At least UKC has the size and scale to be relevant, stable, well maintained, and durable.

I agree that the UKC database is the best thing out there at the moment and it would be incredibly difficult (impossible?) now to build anything to rival it given the head start it has. However, Alan said something very similar to me in an email a few years ago; a short while later there was a pandemic and the begging bowl was being passed around to prop up the site (UKC Supporter membership). The UKC database, particularly since it is now the engine of the app as well as all the books, is a hugely valuable asset and it's naive of us to assume that it won't become less open in future. All it takes is a change of circumstance, inclination, or ownership in the future. At least two of those things are actually guaranteed.
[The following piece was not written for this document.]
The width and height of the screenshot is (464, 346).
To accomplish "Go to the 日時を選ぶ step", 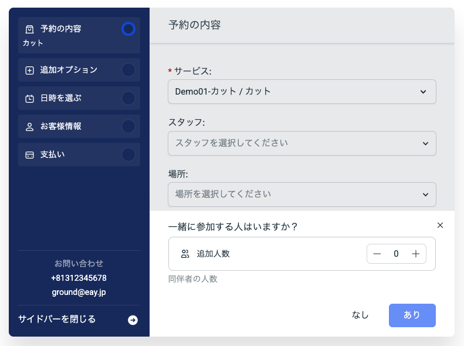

I can see a future where it becomes the DCD (Dior Climbing Database); 15 years ago who'd have thought they'd ever be wearing Adidas Anasazis?



On topic: please do continue to include FA details. It adds a lot of richness. One of my favourite sightings in the Yorkshire Grit book is that Crucifix Arete is a Don Whillans problem - who'd have thought?! If it makes the book a bit bigger then so be it - if it gets too big then split into two volumes. I don't understand why people moan about big books for stuff that isn't multipitch. If weight is that much of a problem maybe drop the portable fan, fingerboard, pointless sit-start pad, CBD gummies, 5th 4K camera and tripod, armada of toothbrushes etc etc etc.